(Data items)

--- --- ---

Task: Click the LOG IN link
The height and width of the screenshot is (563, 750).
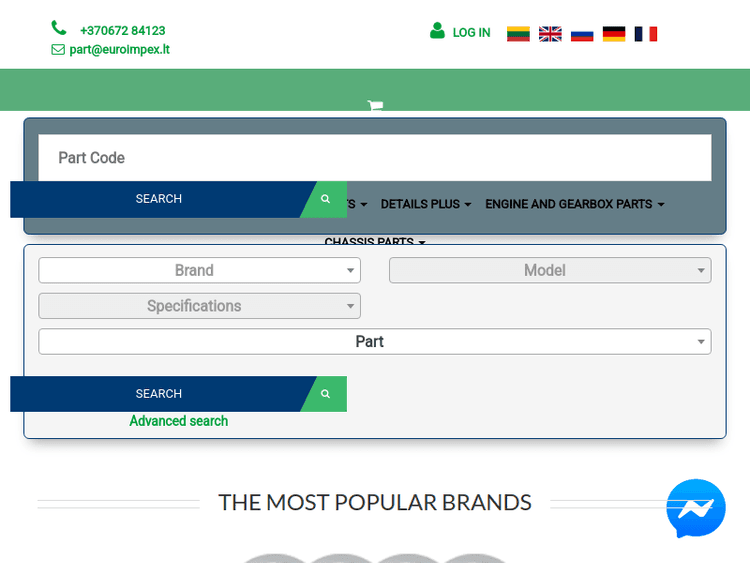Action: pos(471,33)
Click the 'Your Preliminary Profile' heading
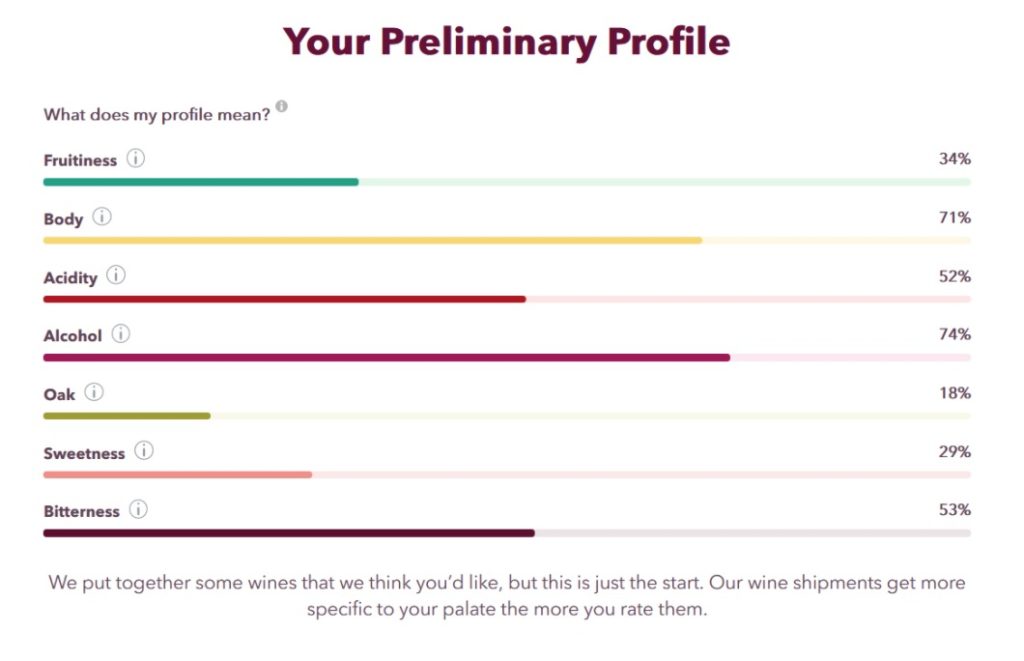Screen dimensions: 1024x661 coord(507,42)
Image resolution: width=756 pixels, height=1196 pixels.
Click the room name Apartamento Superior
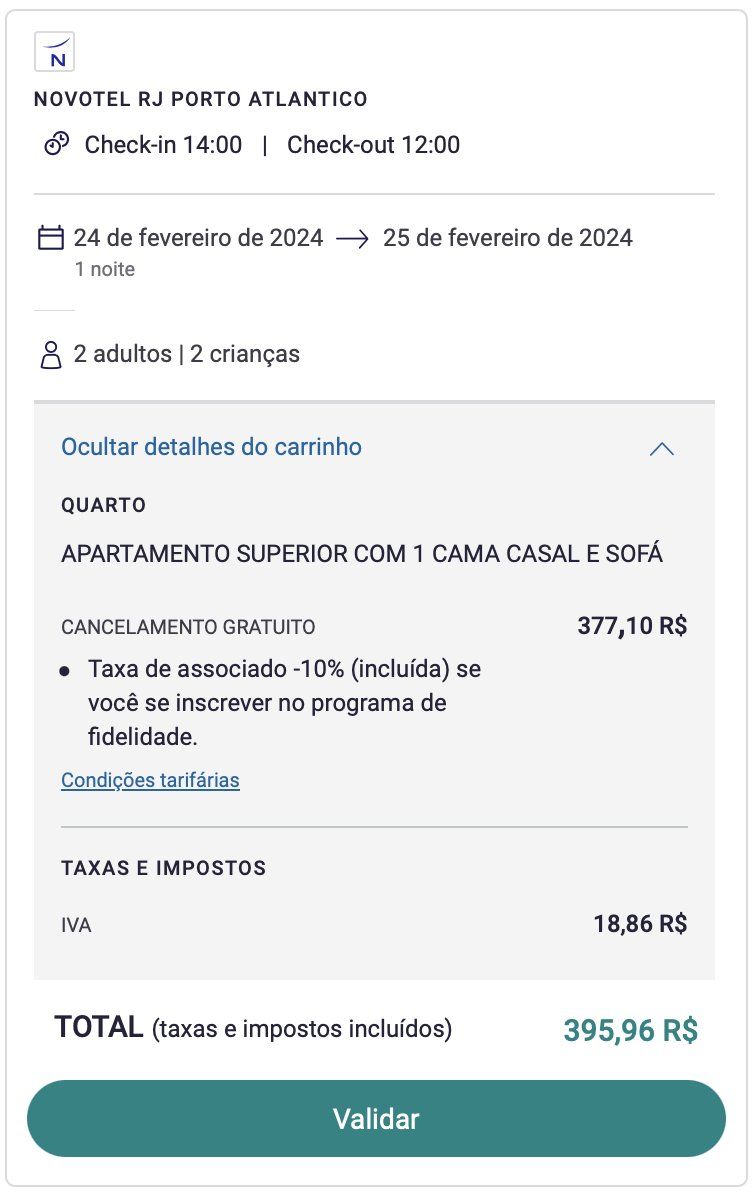pyautogui.click(x=362, y=554)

--- --- ---

Exercise aim:
Reproduce the lines above beginning at the line that contains "The height and" and ending at the line that contains "Image resolution: width=756". No pictures.

Task output:
The height and width of the screenshot is (563, 750).
Action: pos(471,33)
Click the 'Your Preliminary Profile' heading
Screen dimensions: 1024x661 coord(507,42)
Image resolution: width=756 pixels, height=1196 pixels.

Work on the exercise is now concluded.